> Task instructions
(a) In the Schleigho article, which bassist appeared on the studio album Continent?
(b) From the Schleigho article, write out the portion that starts at "- Origin: New" and ends at "instrumental and improvisational.".

- Origin: New York City, New York, U.S.
- Genres: Acid jazz; funk;
- Members: Jesse Gibbon; Suke Cerulo; Erik Egol; Drew McCabe;
- Past members: Matt Rubano; Paco Mahone;

= Schleigho =

Schleigho is a four-piece band centered on New York City, consisting of Jesse Gibbon (keyboards), Suke Cerulo (guitar, flute, and saxophone), Erik Egol (drums) and Drew McCabe (bass). Their music could be described as a fusion of acid jazz and funk, and is mostly instrumental and improvisational.

== Bassists ==
While keyboards, guitar, and drums have remained consistent, Schleigho has featured several bassists over the years. Earlier albums including Farewell to the Sun and In the Interest of Time featured original member Drew McCabe on bass. Taking Back Sunday bassist Matt Rubano replaced McCabe in 2000 and played with Schleigho for about a year. During that time he appeared on studio album Continent. Paco Mahone also played with Schleigho for several years after Rubano left, appearing on live album Live at Ho-Down 2000 as well as an unreleased album that was made available on their webpage.

> Recorded information
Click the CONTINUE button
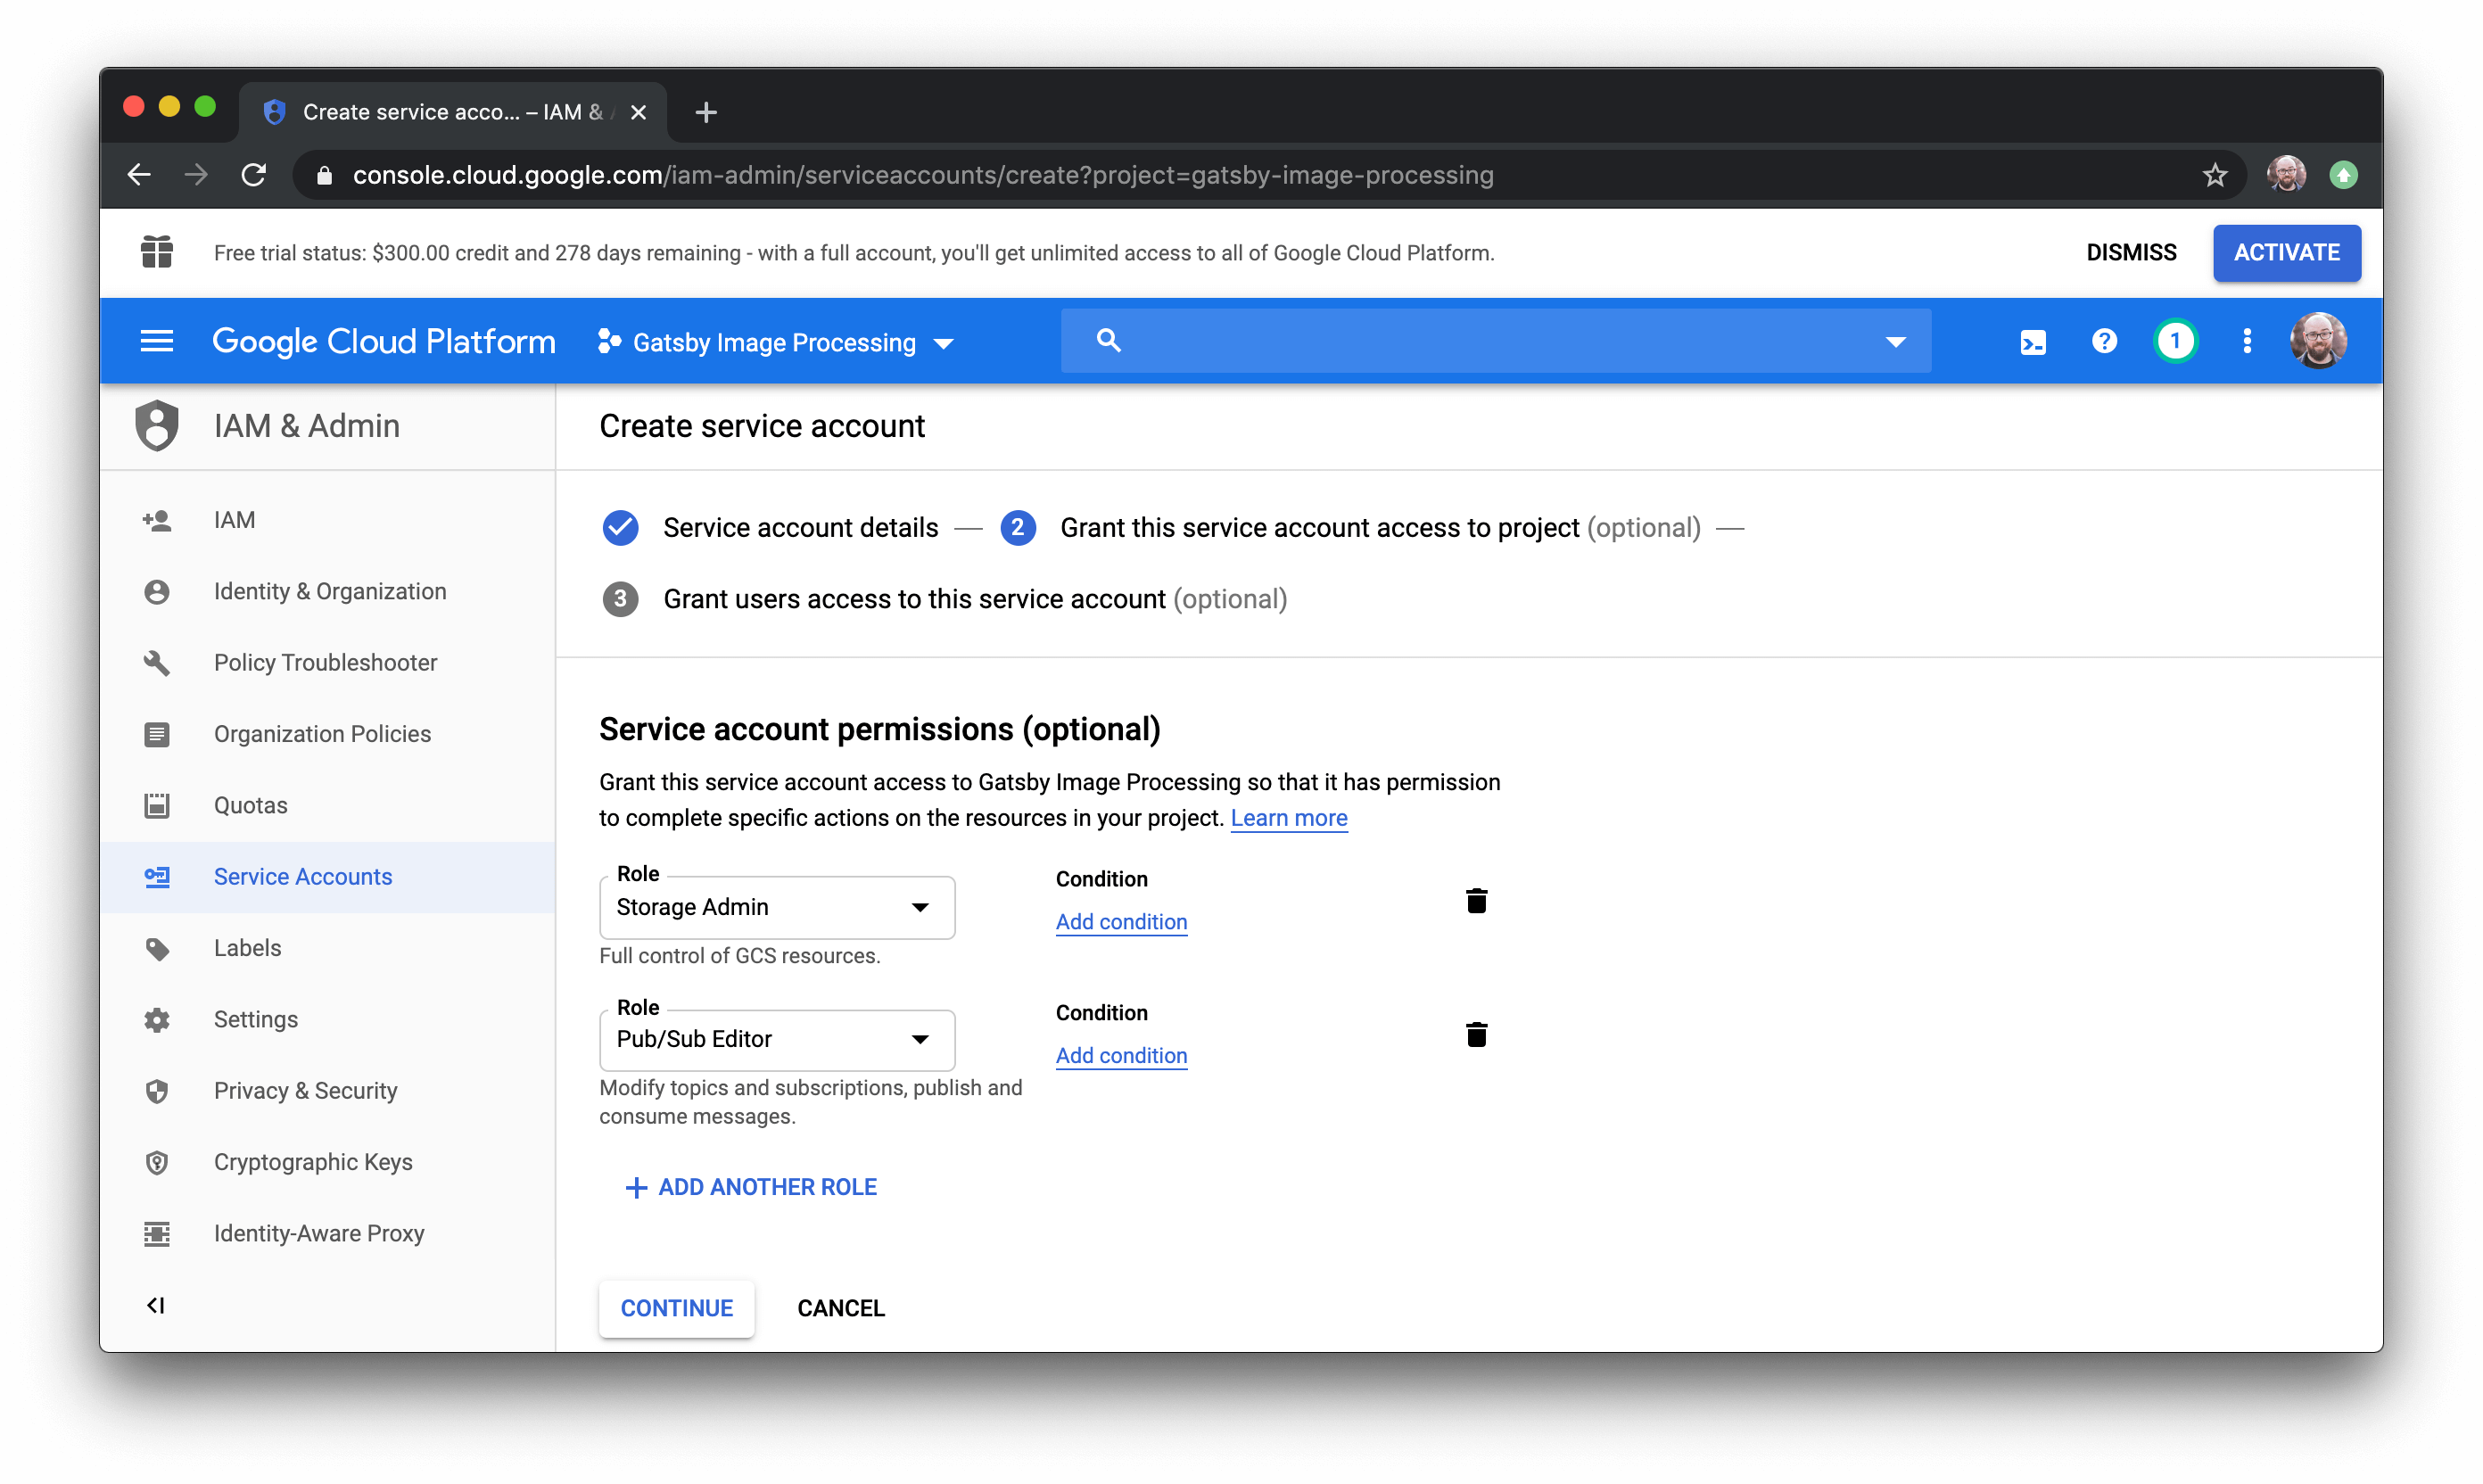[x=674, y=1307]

> The results
(a) Matt Rubano

(b)
- Origin: New York City, New York, U.S.
- Genres: Acid jazz; funk;
- Members: Jesse Gibbon; Suke Cerulo; Erik Egol; Drew McCabe;
- Past members: Matt Rubano; Paco Mahone;

= Schleigho =

Schleigho is a four-piece band centered on New York City, consisting of Jesse Gibbon (keyboards), Suke Cerulo (guitar, flute, and saxophone), Erik Egol (drums) and Drew McCabe (bass). Their music could be described as a fusion of acid jazz and funk, and is mostly instrumental and improvisational.